WORK TASK: Every record below must be set down again exactly as given.

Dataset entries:
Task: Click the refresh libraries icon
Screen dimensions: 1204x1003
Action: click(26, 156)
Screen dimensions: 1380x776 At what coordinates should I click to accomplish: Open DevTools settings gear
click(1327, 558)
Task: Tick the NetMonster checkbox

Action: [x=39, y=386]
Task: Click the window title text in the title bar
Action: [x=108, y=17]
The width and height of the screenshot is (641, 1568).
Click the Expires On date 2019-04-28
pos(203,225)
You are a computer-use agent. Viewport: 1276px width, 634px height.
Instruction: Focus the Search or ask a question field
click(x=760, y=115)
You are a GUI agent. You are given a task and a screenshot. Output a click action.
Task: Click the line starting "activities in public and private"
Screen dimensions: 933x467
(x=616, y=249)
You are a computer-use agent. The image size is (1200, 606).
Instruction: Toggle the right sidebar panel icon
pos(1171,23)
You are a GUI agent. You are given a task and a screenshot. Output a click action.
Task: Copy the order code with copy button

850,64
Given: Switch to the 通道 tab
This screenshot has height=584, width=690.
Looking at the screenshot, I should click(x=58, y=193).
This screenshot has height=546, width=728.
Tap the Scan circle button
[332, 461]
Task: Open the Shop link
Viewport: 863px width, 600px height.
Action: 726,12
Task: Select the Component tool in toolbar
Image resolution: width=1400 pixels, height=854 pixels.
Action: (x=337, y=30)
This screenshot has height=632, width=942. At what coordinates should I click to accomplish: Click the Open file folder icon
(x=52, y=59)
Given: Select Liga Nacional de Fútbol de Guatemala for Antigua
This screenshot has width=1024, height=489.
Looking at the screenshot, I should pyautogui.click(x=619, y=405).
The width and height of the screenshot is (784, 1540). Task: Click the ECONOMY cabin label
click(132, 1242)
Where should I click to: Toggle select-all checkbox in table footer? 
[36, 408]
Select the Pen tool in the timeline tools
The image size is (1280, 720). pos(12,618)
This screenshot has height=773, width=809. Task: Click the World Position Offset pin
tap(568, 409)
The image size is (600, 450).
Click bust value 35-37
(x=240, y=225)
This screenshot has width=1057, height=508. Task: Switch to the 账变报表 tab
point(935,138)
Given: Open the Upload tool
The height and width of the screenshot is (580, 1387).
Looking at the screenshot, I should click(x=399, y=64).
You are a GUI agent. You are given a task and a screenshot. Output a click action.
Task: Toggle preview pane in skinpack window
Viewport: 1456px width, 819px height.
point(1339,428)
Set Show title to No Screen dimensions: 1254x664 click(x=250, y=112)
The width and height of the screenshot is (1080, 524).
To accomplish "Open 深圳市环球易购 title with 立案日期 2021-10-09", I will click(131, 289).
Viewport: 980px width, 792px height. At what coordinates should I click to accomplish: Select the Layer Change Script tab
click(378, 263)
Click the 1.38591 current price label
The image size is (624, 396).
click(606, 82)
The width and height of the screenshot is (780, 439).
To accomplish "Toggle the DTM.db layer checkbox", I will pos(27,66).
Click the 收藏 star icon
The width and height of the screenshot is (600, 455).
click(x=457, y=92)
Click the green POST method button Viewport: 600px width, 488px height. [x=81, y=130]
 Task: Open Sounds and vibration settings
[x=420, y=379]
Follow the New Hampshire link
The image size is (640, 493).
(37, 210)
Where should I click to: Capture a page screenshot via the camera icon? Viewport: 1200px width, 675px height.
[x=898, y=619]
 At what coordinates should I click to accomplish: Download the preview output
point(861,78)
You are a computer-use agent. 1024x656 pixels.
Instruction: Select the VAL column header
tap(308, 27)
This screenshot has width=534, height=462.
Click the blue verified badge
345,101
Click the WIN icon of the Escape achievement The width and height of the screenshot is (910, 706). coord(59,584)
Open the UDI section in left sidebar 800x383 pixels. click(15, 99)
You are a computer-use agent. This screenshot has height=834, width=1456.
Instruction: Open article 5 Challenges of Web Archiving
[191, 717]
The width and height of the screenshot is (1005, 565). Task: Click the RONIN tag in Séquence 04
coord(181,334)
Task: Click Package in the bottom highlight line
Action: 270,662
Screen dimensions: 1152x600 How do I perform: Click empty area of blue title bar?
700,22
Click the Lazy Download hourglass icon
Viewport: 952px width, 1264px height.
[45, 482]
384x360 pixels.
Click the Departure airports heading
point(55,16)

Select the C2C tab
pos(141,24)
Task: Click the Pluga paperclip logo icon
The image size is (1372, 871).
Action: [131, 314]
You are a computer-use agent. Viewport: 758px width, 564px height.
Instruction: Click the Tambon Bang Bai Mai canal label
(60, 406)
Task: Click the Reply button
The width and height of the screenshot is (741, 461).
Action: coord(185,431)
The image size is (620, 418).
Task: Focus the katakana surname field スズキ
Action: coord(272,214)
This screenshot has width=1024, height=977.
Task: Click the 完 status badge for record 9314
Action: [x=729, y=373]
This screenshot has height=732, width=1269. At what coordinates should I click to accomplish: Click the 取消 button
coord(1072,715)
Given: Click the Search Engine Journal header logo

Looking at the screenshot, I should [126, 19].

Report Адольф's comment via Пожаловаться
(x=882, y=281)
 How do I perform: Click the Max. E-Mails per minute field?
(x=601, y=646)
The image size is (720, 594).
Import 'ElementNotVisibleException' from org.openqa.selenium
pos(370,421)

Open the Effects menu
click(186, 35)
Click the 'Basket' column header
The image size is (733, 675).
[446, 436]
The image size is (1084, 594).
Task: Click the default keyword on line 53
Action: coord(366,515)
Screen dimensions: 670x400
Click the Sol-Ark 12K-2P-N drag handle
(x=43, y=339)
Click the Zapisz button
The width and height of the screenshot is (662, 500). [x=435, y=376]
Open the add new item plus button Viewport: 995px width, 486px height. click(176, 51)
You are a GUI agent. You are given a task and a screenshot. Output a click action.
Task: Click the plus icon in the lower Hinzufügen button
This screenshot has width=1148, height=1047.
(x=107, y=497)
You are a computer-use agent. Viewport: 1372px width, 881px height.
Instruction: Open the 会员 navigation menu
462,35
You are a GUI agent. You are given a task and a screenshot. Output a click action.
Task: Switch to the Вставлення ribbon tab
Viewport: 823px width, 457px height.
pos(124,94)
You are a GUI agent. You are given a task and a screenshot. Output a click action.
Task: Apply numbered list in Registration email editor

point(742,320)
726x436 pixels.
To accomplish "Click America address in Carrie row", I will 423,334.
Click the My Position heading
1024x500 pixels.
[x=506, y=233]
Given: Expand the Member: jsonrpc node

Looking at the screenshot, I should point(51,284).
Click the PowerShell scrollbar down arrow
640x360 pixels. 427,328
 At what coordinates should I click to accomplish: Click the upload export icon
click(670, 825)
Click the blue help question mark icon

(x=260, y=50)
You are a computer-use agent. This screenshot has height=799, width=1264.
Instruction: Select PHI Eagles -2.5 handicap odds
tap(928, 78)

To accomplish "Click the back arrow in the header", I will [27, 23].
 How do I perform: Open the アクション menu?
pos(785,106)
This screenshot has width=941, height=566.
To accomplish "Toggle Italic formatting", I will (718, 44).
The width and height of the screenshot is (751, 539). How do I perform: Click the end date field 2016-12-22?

RESPONSE FOR THIS EXERCISE:
Task: Click the refresh libraries icon
Screen dimensions: 1204x1003
Action: click(26, 156)
Screen dimensions: 1380x776 At what coordinates should I click to accomplish: Open DevTools settings gear
click(1327, 558)
Task: Tick the NetMonster checkbox

Action: [x=39, y=386]
Task: Click the window title text in the title bar
Action: [x=108, y=17]
The width and height of the screenshot is (641, 1568).
Click the Expires On date 2019-04-28
pos(203,225)
You are a computer-use agent. Viewport: 1276px width, 634px height.
Instruction: Focus the Search or ask a question field
click(x=760, y=115)
You are a GUI agent. You are given a task and a screenshot. Output a click action.
Task: Click the line starting "activities in public and private"
Screen dimensions: 933x467
(x=616, y=249)
You are a computer-use agent. The image size is (1200, 606).
Instruction: Toggle the right sidebar panel icon
pos(1171,23)
You are a GUI agent. You are given a task and a screenshot. Output a click action.
Task: Copy the order code with copy button

850,64
Given: Switch to the 通道 tab
This screenshot has height=584, width=690.
Looking at the screenshot, I should click(x=58, y=193).
This screenshot has height=546, width=728.
Tap the Scan circle button
[332, 461]
Task: Open the Shop link
Viewport: 863px width, 600px height.
Action: 726,12
Task: Select the Component tool in toolbar
Image resolution: width=1400 pixels, height=854 pixels.
Action: (x=337, y=30)
This screenshot has height=632, width=942. At what coordinates should I click to accomplish: Click the Open file folder icon
(x=52, y=59)
Given: Select Liga Nacional de Fútbol de Guatemala for Antigua
This screenshot has width=1024, height=489.
Looking at the screenshot, I should pyautogui.click(x=619, y=405).
The width and height of the screenshot is (784, 1540). Task: Click the ECONOMY cabin label
click(132, 1242)
Where should I click to: Toggle select-all checkbox in table footer? 
[36, 408]
Select the Pen tool in the timeline tools
The image size is (1280, 720). pos(12,618)
This screenshot has height=773, width=809. Task: Click the World Position Offset pin
tap(568, 409)
The image size is (600, 450).
Click bust value 35-37
(x=240, y=225)
This screenshot has width=1057, height=508. Task: Switch to the 账变报表 tab
point(935,138)
Given: Open the Upload tool
The height and width of the screenshot is (580, 1387).
Looking at the screenshot, I should click(x=399, y=64).
You are a GUI agent. You are given a task and a screenshot. Output a click action.
Task: Toggle preview pane in skinpack window
Viewport: 1456px width, 819px height.
point(1339,428)
Set Show title to No Screen dimensions: 1254x664 click(x=250, y=112)
The width and height of the screenshot is (1080, 524).
To accomplish "Open 深圳市环球易购 title with 立案日期 2021-10-09", I will click(131, 289).
Viewport: 980px width, 792px height. At what coordinates should I click to accomplish: Select the Layer Change Script tab
click(378, 263)
Click the 1.38591 current price label
The image size is (624, 396).
click(606, 82)
The width and height of the screenshot is (780, 439).
To accomplish "Toggle the DTM.db layer checkbox", I will pos(27,66).
Click the 收藏 star icon
The width and height of the screenshot is (600, 455).
click(x=457, y=92)
Click the green POST method button Viewport: 600px width, 488px height. [x=81, y=130]
 Task: Open Sounds and vibration settings
[x=420, y=379]
Follow the New Hampshire link
The image size is (640, 493).
(37, 210)
Where should I click to: Capture a page screenshot via the camera icon? Viewport: 1200px width, 675px height.
[x=898, y=619]
 At what coordinates should I click to accomplish: Download the preview output
point(861,78)
You are a computer-use agent. 1024x656 pixels.
Instruction: Select the VAL column header
tap(308, 27)
This screenshot has width=534, height=462.
Click the blue verified badge
345,101
Click the WIN icon of the Escape achievement The width and height of the screenshot is (910, 706). coord(59,584)
Open the UDI section in left sidebar 800x383 pixels. click(15, 99)
You are a computer-use agent. This screenshot has height=834, width=1456.
Instruction: Open article 5 Challenges of Web Archiving
[191, 717]
The width and height of the screenshot is (1005, 565). Task: Click the RONIN tag in Séquence 04
coord(181,334)
Task: Click Package in the bottom highlight line
Action: 270,662
Screen dimensions: 1152x600 How do I perform: Click empty area of blue title bar?
700,22
Click the Lazy Download hourglass icon
Viewport: 952px width, 1264px height.
[45, 482]
384x360 pixels.
Click the Departure airports heading
point(55,16)

Select the C2C tab
pos(141,24)
Task: Click the Pluga paperclip logo icon
The image size is (1372, 871).
Action: [131, 314]
You are a computer-use agent. Viewport: 758px width, 564px height.
Instruction: Click the Tambon Bang Bai Mai canal label
(60, 406)
Task: Click the Reply button
The width and height of the screenshot is (741, 461).
Action: coord(185,431)
The image size is (620, 418).
Task: Focus the katakana surname field スズキ
Action: coord(272,214)
This screenshot has width=1024, height=977.
Task: Click the 完 status badge for record 9314
Action: [x=729, y=373]
This screenshot has height=732, width=1269. At what coordinates should I click to accomplish: Click the 取消 button
coord(1072,715)
Given: Click the Search Engine Journal header logo

Looking at the screenshot, I should [126, 19].

Report Адольф's comment via Пожаловаться
(x=882, y=281)
 How do I perform: Click the Max. E-Mails per minute field?
(x=601, y=646)
The image size is (720, 594).
Import 'ElementNotVisibleException' from org.openqa.selenium
pos(370,421)

Open the Effects menu
click(186, 35)
Click the 'Basket' column header
The image size is (733, 675).
[446, 436]
The image size is (1084, 594).
Task: Click the default keyword on line 53
Action: coord(366,515)
Screen dimensions: 670x400
Click the Sol-Ark 12K-2P-N drag handle
(x=43, y=339)
Click the Zapisz button
The width and height of the screenshot is (662, 500). [x=435, y=376]
Open the add new item plus button Viewport: 995px width, 486px height. click(176, 51)
You are a GUI agent. You are given a task and a screenshot. Output a click action.
Task: Click the plus icon in the lower Hinzufügen button
This screenshot has width=1148, height=1047.
(x=107, y=497)
You are a computer-use agent. Viewport: 1372px width, 881px height.
Instruction: Open the 会员 navigation menu
462,35
You are a GUI agent. You are given a task and a screenshot. Output a click action.
Task: Switch to the Вставлення ribbon tab
Viewport: 823px width, 457px height.
pos(124,94)
You are a GUI agent. You are given a task and a screenshot. Output a click action.
Task: Apply numbered list in Registration email editor

point(742,320)
726x436 pixels.
To accomplish "Click America address in Carrie row", I will 423,334.
Click the My Position heading
1024x500 pixels.
[x=506, y=233]
Given: Expand the Member: jsonrpc node

Looking at the screenshot, I should point(51,284).
Click the PowerShell scrollbar down arrow
640x360 pixels. 427,328
 At what coordinates should I click to accomplish: Click the upload export icon
click(670, 825)
Click the blue help question mark icon

(x=260, y=50)
You are a computer-use agent. This screenshot has height=799, width=1264.
Instruction: Select PHI Eagles -2.5 handicap odds
tap(928, 78)

To accomplish "Click the back arrow in the header", I will [27, 23].
 How do I perform: Open the アクション menu?
pos(785,106)
This screenshot has width=941, height=566.
To accomplish "Toggle Italic formatting", I will (718, 44).
The width and height of the screenshot is (751, 539). How do I perform: Click the end date field 2016-12-22?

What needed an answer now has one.